We need
To stop talking
About the rich
And the wealthy,
And start talking about
The happy
And the healthy
We need
To stop talking
About the rich
And the wealthy,
And start talking about
The happy
And the healthy
Funny how,
With the amazing
Spectrum of colour,
We all paint
Our houses cream
Out of fear.
We had a vote on marriage equality
But the Christians couldn’t just stand there quietly
They had to have their share of attention
So, they made up religious freedom
So, they didn’t feel left out.
Poor Christians pout
It always has to be about them.
Claiming, more people want religious freedom
Than those who voted for equality.
Of course, they did,
(roll of the eyes) We all said.
The sun shines.
Golden,
Long afternoon,
Stretches toward tomorrow.
The melancholy of it going
Takes our sorrow
And prepares us
For another day.
Life is,
Fresh butter,
And fresh honey,
On fresh bread.
Holding hands.
Sun on your face,
Your toes in the sand.
Cold water on your skin,
Your lovers grin.
Sometimes,
We overthink this thing.
Mid nineties disco was hot,
boom dahdi boom, dahdi boom, boom, boom.
Deep House,
doompa, dar doom, dar doom, doom, doom.
The sun shone down
and the sky was blue
doompa, dar doom, doom, doom, doom, doom
As we left the club
our eyes we'd rub.
Fuck me!
I cannot see.
We'd stumble and fall
I remember it all.
Monday morning
sunglasses and yawning
Stretching our threads
and scratching our heads
the world spun around us
with fairy dust and lust.
Then the 9 to 5 peak,
would come into view, eek!
Monday morning spew
sometimes, it is better for you
And then we'd laugh
and point and gnaff
and thank the universe again
that we weren't one of them.
We were invisible
our dancing treats made us invincible
freaks at the freak show
having just been let out.
They looked at us
as if we were going to hell,
Ah, I remember it well,
we thought they were unwell.
Doomp, doomp, doomp, doomp, doomp,
still thumping in our brains
and we had enough in our veins,
to remain under the witches’ call.
We'd tumble into a taxi,
the suits were our patsy,
laughing and pointing again
we had no shame.
Sunglasses on.
When people pass me in the street,
I always imagine they just vaporise
when they get somewhere behind me,
I’ve thought that for the longest time.
Will I remember these days,
walking into the shimmering haze,
sun on my face,
happiness in my heart?
Spring.
Space.
Fresh air in my hair,
cool on my skin.
Perfume in the air,
not a care.
Blue skies.
Shadows dapple on the ground.
Everything is new again,
with a cool breeze
on a spring day.
Collective outrage
has replaced action.
Thoughts and prayers
are another excuse
for doing nothing.
Sign a petition,
preferably online,
you don't even have to leave your house.
And our conscious is clear.
You make a big deal about woman breastfeeding.

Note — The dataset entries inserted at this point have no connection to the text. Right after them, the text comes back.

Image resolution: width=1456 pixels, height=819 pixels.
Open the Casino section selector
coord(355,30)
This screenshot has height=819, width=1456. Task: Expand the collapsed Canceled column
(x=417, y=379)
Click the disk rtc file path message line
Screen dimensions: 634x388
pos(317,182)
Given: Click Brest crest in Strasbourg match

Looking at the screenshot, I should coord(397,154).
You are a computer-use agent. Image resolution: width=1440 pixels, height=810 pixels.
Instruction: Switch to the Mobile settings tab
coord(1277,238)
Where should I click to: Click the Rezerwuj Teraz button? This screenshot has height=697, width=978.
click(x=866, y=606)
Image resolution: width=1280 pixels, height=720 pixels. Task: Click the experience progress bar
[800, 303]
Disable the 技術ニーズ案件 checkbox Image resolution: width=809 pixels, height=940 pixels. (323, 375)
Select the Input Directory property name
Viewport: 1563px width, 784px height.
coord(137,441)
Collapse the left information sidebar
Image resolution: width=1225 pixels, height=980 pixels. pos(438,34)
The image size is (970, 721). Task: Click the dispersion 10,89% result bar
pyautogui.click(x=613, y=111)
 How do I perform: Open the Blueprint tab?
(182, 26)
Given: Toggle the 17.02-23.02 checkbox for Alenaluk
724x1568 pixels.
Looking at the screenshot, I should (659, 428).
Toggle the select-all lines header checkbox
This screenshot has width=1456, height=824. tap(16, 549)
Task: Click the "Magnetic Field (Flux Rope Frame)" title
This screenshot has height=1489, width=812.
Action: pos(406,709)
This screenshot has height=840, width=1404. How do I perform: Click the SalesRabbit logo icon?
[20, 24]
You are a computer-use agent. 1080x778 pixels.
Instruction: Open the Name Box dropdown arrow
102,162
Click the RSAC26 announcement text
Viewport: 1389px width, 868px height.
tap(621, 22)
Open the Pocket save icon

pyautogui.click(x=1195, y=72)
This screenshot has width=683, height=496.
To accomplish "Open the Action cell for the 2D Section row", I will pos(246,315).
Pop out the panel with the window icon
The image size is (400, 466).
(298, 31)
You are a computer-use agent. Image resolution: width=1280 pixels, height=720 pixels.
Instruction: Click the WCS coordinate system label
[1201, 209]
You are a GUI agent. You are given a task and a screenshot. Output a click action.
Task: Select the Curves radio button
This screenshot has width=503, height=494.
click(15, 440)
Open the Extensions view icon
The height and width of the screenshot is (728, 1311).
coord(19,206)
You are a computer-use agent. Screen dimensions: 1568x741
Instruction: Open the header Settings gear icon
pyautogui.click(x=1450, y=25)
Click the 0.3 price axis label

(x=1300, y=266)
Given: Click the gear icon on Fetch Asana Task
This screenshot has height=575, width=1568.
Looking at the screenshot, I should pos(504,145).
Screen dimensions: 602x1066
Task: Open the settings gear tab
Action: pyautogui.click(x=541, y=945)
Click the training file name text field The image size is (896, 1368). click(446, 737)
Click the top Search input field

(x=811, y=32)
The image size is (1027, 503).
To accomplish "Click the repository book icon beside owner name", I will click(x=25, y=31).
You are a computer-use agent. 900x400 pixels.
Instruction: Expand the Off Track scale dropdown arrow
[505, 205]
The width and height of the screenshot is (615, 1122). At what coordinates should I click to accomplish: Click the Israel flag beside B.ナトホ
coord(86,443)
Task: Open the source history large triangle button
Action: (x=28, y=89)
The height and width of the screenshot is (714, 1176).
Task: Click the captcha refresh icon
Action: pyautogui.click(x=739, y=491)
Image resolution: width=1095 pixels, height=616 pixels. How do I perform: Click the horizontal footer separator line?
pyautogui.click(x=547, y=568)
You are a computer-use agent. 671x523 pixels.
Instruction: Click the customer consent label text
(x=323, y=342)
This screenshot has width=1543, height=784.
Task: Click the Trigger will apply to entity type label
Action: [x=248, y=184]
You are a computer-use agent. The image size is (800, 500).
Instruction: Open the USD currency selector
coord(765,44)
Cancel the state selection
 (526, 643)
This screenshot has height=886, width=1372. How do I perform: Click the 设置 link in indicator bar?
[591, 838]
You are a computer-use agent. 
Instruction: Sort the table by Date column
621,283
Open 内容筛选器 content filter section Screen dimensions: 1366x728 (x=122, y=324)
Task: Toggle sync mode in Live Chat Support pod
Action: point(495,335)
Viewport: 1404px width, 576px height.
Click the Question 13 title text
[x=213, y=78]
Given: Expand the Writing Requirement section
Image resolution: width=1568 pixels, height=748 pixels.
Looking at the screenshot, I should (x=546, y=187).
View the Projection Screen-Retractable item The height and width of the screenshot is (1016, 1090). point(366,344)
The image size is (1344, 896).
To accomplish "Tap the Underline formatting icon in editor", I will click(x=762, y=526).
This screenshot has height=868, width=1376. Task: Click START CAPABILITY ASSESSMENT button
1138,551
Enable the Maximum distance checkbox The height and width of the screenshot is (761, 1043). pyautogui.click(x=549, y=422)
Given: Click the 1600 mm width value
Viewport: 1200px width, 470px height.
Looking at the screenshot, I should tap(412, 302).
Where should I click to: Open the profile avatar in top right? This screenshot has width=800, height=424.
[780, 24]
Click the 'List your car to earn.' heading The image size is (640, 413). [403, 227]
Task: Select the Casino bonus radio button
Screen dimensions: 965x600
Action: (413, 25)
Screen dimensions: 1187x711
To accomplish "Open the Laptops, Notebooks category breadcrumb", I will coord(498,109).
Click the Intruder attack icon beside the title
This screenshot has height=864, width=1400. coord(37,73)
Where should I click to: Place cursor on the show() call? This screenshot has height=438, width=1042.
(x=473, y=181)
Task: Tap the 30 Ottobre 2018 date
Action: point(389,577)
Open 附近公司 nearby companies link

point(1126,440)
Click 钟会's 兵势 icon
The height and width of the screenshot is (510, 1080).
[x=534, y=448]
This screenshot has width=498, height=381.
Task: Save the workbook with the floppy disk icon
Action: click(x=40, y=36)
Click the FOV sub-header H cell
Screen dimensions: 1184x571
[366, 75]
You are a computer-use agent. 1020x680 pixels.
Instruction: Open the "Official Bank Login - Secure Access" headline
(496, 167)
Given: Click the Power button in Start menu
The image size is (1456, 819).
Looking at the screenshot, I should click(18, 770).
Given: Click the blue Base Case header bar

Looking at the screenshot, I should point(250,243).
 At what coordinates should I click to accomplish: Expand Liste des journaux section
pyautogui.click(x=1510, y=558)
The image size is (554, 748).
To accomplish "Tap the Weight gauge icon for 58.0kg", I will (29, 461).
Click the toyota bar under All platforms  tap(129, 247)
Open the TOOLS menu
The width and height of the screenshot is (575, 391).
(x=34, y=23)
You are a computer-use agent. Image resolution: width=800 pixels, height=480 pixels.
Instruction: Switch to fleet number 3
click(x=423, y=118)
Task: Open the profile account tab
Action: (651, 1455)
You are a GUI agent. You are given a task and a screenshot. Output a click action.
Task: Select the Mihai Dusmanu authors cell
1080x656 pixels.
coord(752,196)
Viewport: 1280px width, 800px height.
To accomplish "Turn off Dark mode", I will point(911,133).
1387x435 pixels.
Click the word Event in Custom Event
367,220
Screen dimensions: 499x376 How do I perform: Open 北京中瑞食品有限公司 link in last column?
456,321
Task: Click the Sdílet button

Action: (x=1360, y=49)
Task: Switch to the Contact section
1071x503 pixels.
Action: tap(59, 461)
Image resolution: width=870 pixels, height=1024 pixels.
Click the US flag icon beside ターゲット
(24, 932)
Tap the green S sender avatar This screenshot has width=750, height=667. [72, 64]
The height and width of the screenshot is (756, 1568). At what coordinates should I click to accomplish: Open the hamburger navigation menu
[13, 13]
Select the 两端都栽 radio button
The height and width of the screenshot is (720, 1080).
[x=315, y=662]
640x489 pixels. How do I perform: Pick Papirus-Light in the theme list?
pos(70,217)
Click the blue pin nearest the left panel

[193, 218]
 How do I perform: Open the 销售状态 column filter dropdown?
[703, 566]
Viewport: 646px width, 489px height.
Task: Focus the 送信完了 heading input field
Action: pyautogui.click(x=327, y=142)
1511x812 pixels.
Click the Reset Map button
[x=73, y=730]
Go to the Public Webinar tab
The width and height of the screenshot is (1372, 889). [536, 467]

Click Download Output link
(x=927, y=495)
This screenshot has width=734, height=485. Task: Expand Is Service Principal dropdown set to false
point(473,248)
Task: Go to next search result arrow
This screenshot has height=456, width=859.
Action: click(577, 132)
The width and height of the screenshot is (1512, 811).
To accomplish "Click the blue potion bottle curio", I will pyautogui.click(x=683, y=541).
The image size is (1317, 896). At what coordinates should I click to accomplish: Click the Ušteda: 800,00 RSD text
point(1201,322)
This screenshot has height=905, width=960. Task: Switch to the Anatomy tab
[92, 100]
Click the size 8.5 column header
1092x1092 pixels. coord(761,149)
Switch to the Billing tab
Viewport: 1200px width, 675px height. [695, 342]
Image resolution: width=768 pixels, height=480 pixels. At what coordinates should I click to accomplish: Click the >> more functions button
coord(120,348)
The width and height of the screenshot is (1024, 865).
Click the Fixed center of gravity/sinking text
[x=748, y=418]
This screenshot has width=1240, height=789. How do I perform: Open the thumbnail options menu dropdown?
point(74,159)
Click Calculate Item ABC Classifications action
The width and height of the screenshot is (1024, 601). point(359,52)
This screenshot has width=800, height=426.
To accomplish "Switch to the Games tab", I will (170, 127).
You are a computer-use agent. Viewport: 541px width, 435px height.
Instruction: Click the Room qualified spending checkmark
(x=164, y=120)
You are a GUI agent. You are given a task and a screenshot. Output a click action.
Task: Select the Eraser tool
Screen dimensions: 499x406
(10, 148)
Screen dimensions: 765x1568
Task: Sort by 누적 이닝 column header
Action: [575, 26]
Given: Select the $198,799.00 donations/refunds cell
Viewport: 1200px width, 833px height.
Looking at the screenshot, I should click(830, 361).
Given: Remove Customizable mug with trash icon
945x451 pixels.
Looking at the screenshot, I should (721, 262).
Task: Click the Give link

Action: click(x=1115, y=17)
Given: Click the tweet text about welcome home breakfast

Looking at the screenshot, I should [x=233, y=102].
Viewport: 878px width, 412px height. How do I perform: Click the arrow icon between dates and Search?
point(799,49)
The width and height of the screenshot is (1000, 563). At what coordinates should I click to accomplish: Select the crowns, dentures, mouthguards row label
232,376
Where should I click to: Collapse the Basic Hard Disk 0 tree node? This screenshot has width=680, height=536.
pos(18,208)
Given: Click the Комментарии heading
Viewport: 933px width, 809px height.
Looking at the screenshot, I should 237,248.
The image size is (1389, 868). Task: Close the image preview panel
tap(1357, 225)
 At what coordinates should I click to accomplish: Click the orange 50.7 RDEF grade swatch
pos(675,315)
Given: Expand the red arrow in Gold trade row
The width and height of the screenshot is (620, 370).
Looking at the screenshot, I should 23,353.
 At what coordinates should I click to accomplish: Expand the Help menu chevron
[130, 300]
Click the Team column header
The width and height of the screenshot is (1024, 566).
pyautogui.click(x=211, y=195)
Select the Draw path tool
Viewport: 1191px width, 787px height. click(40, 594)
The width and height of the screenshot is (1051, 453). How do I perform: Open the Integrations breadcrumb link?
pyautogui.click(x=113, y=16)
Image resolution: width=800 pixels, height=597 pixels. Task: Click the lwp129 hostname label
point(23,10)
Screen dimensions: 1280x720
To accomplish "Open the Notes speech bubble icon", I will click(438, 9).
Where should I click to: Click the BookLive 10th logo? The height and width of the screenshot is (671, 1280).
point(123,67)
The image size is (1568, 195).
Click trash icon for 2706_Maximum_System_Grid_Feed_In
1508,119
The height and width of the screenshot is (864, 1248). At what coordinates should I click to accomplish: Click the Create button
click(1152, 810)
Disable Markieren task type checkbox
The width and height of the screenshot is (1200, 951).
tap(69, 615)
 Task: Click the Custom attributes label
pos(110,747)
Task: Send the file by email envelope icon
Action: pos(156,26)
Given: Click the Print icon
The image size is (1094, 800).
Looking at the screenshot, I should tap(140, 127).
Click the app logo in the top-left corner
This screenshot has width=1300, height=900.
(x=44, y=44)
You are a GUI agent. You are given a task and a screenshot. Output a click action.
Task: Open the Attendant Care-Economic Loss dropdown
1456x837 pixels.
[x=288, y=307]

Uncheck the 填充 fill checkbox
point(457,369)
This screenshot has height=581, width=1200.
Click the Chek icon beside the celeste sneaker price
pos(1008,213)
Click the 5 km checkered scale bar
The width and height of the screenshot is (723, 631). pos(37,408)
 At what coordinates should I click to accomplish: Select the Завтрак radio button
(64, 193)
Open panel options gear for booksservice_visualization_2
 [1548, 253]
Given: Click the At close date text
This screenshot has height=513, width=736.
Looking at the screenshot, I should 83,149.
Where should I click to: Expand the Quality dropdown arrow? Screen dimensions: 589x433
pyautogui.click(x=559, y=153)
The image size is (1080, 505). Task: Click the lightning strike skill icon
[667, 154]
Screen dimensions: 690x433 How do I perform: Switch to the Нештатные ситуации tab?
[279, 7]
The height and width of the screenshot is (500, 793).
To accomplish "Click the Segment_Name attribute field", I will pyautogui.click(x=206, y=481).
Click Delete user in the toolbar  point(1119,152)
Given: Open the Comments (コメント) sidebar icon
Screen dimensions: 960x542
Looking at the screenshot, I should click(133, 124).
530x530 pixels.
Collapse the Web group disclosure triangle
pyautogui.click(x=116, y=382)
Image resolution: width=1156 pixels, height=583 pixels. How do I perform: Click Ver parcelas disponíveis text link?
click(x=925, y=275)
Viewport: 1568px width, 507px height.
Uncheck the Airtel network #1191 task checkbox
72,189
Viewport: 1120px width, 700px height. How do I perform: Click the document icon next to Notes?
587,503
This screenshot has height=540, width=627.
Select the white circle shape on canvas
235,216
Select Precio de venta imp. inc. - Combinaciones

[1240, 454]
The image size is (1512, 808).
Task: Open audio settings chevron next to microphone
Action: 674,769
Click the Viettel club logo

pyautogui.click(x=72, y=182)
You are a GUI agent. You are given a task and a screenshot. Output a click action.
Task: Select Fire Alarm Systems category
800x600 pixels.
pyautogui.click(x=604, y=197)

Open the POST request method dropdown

It is inappropriate, it is disgusting, it is rude!
Your barely concealed dirty secrets swirling in full view.
It’s a problem!
But really, that problem is you.
Mummy be nice to me, mummy feed me, mummy make me feel good.
Sucking a woman’s titties freaks you, and takes you away.
Admit it mate, you want to jerk off when you see a woman’s breasts on displayed.
What else can it be?
I just can’t see?
I wish I could?
Peripatetic heart,
I like it like that,
people are dark.
You know, if you
never stop moving,
you never get hurt.
It is only
when you settle
that you get torn apart.
We’ve all become such collective snowflakes,
there are trigger warnings now on information.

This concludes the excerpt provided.